Judges: Spain
Filed Date: 1/15/2004
Status: Precedential
Modified Date: 11/1/2024
Appeal from an order of the Supreme Court (Connor, J.), entered March 20, 2003 in Ulster County which, inter alia, denied plaintiffs cross motion for summary judgment.
This appeal brings back to this Court for a third time the unduly protracted litigation related to plaintiffs efforts since 1998 to place and operate portable concrete manufacturing equipment on its industrially zoned parcel of land in the Town of Saugerties, Ulster County. In 1998 to 1999, plaintiff commenced three state court lawsuits, the first two against defendant Town of Saugerties and its Building Inspector seeking declaratory relief and/or CPLR article 78 review. Plaintiffs neighboring landowners, defendants John Marino and Joseph Marino, intervened in the first two lawsuits, which were consolidated (hereinafter the consolidated actions) and are the subject of the instant appeal by plaintiff alone from its unsuccessful cross motion for, among other relief, summary judgment.
The third lawsuit by plaintiff against the Town Zoning Board of Appeals, and in which the Marinos participated, has been finally resolved.
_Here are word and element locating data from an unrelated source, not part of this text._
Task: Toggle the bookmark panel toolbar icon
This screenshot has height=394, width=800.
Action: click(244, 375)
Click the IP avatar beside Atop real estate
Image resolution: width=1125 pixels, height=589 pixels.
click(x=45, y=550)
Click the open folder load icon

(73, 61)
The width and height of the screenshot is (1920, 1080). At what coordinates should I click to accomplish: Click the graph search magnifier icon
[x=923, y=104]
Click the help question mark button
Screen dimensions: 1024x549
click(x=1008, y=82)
It involved plaintiffs successful CPLR article 78 challenge to the interpretation by the Town’s Zoning Board of Appeals of Town of Saugerties Zoning Law § 8.3.1 (b) as requiring site plan approval for this project (Matter of Bonded
With regard to the consolidated actions commenced in 1998, no trial has been held and no final decision has been issued; the preliminary injunction signed by Supreme Court on July 2, 1998 remains in effect, precluding plaintiff from manufacturing concrete or further assembling equipment on the property pending the court’s resolution of the first action/proceeding. In plaintiffs prior appeal in the consolidated actions, this Court ruled that our decision in the third lawsuit had rendered moot the declaratory relief sought in plaintiffs second lawsuit—that there was no statutory stay pending the Marinos’ appeal to the Zoning Board of Appeals and challenging the propriety of the second stop work order. However, we declined to vacate the preliminary injunction for two reasons: (1) the Marinos’ counterclaims were still pending and (2) plaintiffs request for declaratory relief in the first lawsuit was still undecided, and was opposed by the Town and the Marinos, namely, whether plaintiffs “placement and operation of portable concrete batch equipment on its property is in all respects in compliance with all zoning requirements of the Town of Saugerties Zoning Law” (282 AD2d 900, 905 [2001], lv dismissed 97 NY2d 653 [2001]).
Thereafter, the Marinos moved for summary judgment on their counterclaims in the consolidated actions. Plaintiff cross-moved for summary judgment on the remaining relief requested in its complaint/petition in the first lawsuit and sought vacatur of the preliminary judgment, a hearing on damages and severance of the Marinos’ counterclaims. Following a hearing, Supreme Court denied all motions, prompting plaintiffs appeal herein.
Initially, plaintiffs failure to provide a copy of its pleading in the first action/proceeding—i.e., its verified complaint/petition dated June 5, 1998—with its cross motion for summary judgment required denial of the cross motion (see CPLR 3212 [b]; see also Welton v Drobnicki, 298 AD2d 757 [2002]; Deer Park Assoc. v Robbins Store, 243 AD2d 443 [1997]). By moving for judgment as a matter of law without submitting the complaint/petition on which it was moving, plaintiff “failed to satisfy [its] initial burden on the motion, thereby obviating any issue as to the sufficiency of the papers submitted in opposition thereto” (Welton v Drobnicki, supra at 757, citing Winegrad v New York Univ. Med. Ctr., 64 NY2d 851, 853 [1985]).
Plaintiff’s remaining contentions have been examined and determined to lack any merit.
Crew III, J.P., Peters, Rose and Kane, JJ., concur. Ordered that the order is affirmed, without costs.